THINGS TO DO ▸
- A) From the news report on cleft care below, transcribe the passage starting at "Chennai, Oct. 25." and ending at "therapy in India.".
- B) For each statement, say whether the news report on cleft care below supports it, answering yes or no and quoting the words that decide it: (i) The workshop was inaugurated at the Sri Ramachandra Medical College. (ii) The delegation numbers about 300 surgeons and speech pathologists. (iii) Most speech pathologists work in urban areas.
- C) According to the news report on cleft care below, about how many people has the SRMC operated on in the past two years?

Start of DOCUMENT TEXT

Chennai, Oct. 25. Over the next three days, a delegation of about 200 surgeons and speech pathologists will try evolving a comprehensive community-based model for cleft care with the thrust on speech therapy in India.

"The question we are faced with is: How to make interdisciplinary care a reality?" said speech pathologist of the Loma Linda University, U.S., Linda D'Antonio, speaking at the inauguration of a three-day workshop on 'speech disorders individuals with cleft lip and palate-assessment, therapy and surgical management' at the Sri Ramachandra Medical College here today.

"One of the goals for the next three days and beyond this meeting is to identify and exchange practical ideas how on we might promote, increase and support interdisciplinary cleft care throughout India," she said.

"There are too few speech pathologists and a majority of them are in urban areas whereas many patients live in remote areas."

In collaboration with the New York based 'Smile Train', an organisation devoted to cleft deformity care, the SRMC has operated on about 1,300 people in the past two years by sensitizing and training grass roots workers like village health nurses to reach out to the patients, especially in rural areas.

End of DOCUMENT TEXT
Start of EXERCISE DATA

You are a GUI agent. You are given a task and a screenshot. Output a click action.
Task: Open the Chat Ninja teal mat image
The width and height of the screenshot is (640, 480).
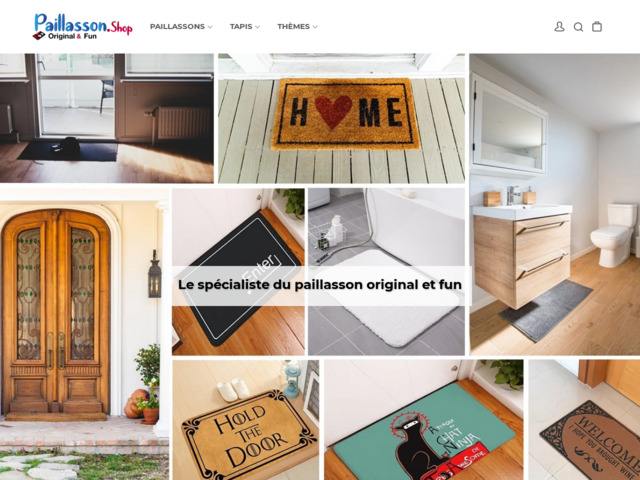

End of EXERCISE DATA

ANSWERS TO EACH TASK ▸
- A)
Chennai, Oct. 25. Over the next three days, a delegation of about 200 surgeons and speech pathologists will try evolving a comprehensive community-based model for cleft care with the thrust on speech therapy in India.

- B)
(i) Yes: "at the Sri Ramachandra Medical College here today"
(ii) No: "a delegation of about 200 surgeons and speech pathologists"
(iii) Yes: "a majority of them are in urban areas"

- C) About 1,300 people.